I did already some research and the problem seems to be related to the labels.
However I am not sure where to fix it.
CODE in which the error appears:
from transformers import DistilBertForTokenClassification, Trainer, TrainingArguments
training_args = TrainingArguments(
output_dir='./results', # output directory
num_train_epochs=3, # total number of training epochs
per_device_train_batch_size=16, # batch size per device during training
per_device_eval_batch_size=64, # batch size for evaluation
warmup_steps=500, # number of warmup steps for learning rate scheduler
weight_decay=0.01, # strength of weight decay
logging_dir='./logs', # directory for storing logs
logging_steps=10,
)
model = DistilBertForTokenClassification.from_pretrained("distilbert-base-uncased")
trainer = Trainer(
model=model, # the instantiated 🤗 Transformers model to be trained
args=training_args, # training arguments, defined above
train_dataset=train_dataset, # training dataset
eval_dataset=val_dataset # evaluation dataset
)
trainer.train()
ERROR:
***** Running training *****
Num examples = 2715
Num Epochs = 3
Instantaneous batch size per device = 16
Total train batch size (w. parallel, distributed & accumulation) = 16
Gradient Accumulation steps = 1
Total optimization steps = 510
Number of trainable parameters = 66364418
---------------------------------------------------------------------------
IndexError Traceback (most recent call last)
<ipython-input-13-d1e0a77d7826> in <module>
21 )
22
---> 23 trainer.train()
8 frames
/usr/local/lib/python3.8/dist-packages/torch/nn/functional.py in cross_entropy(input, target, weight, size_average, ignore_index, reduce, reduction, label_smoothing)

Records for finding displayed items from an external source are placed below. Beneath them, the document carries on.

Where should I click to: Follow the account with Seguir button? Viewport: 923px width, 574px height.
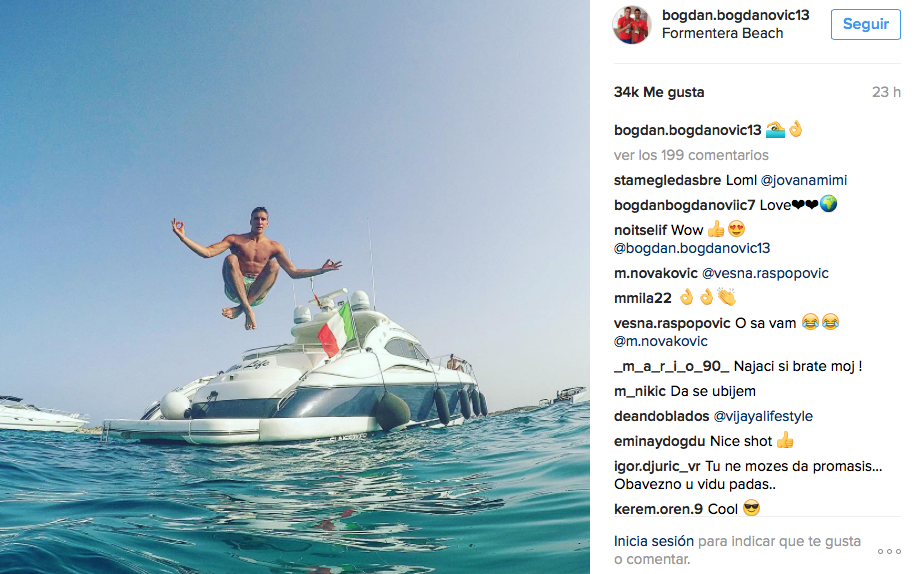coord(865,24)
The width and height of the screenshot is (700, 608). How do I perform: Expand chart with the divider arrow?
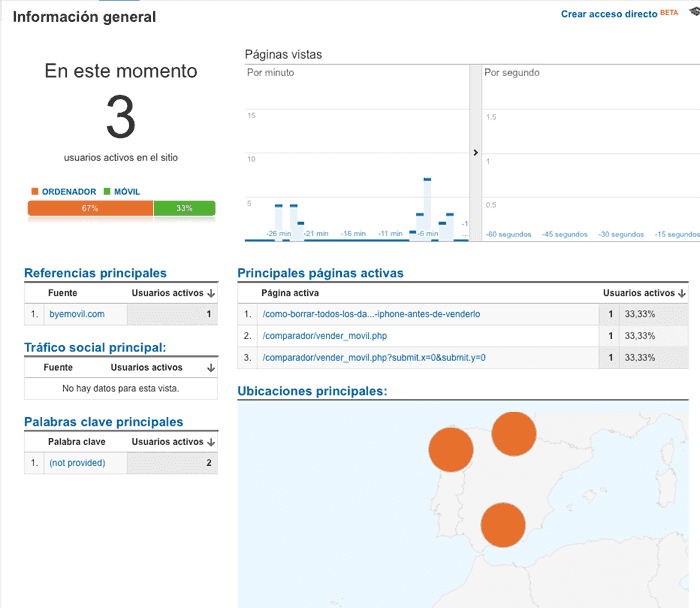(475, 153)
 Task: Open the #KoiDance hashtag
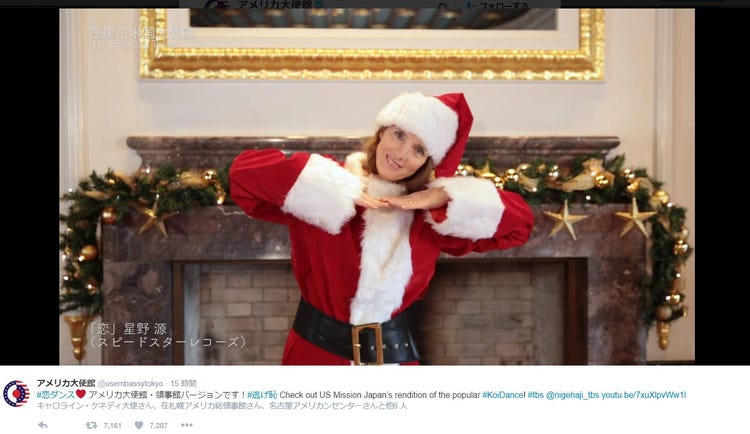503,395
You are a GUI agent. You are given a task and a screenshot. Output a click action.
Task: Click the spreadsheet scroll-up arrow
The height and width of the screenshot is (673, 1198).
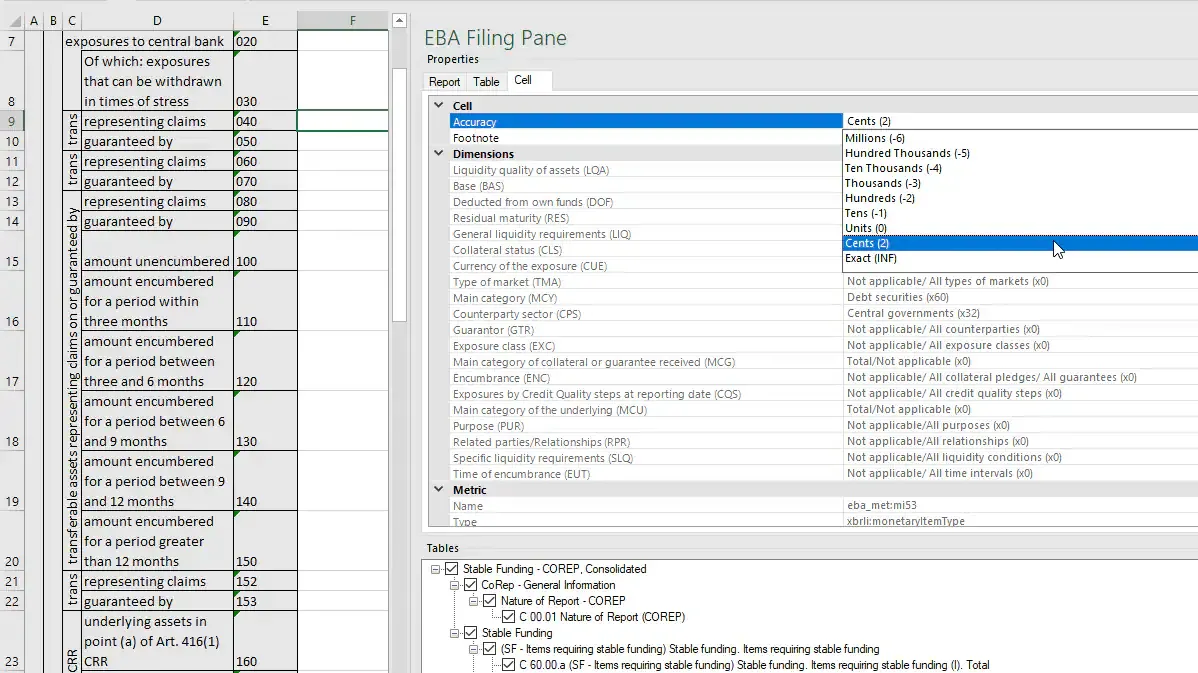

3024 if size_average is not None or reduce is not None:
3025 reduction = _Reduction.legacy_get_string(size_average, reduce)
-> 3026 return torch._C._nn.cross_entropy_loss(input, target, weight, _Reduction.get_enum(reduction), ignore_index, label_smoothing)
3027
3028
IndexError: Target 5 is out of bounds.
CODE in which I assume I have to fix the error:
import torch
class WNUTDataset(torch.utils.data.Dataset):
def __init__(self, encodings, labels):
self.encodings = encodings
self.labels = labels
def __getitem__(self, idx):
item = {key: torch.tensor(val[idx]) for key, val in self.encodings.items()}
item['labels'] = torch.tensor(self.labels[idx])
return item
def __len__(self):
return len(self.labels)
train_encodings.pop("offset_mapping") # we don't want to pass this to the model
val_encodings.pop("offset_mapping")
train_dataset = WNUTDataset(train_encodings, train_labels)
val_dataset = WNUTDataset(val_encodings, val_labels)
Thank you for all help!
Let me know, if you need more information.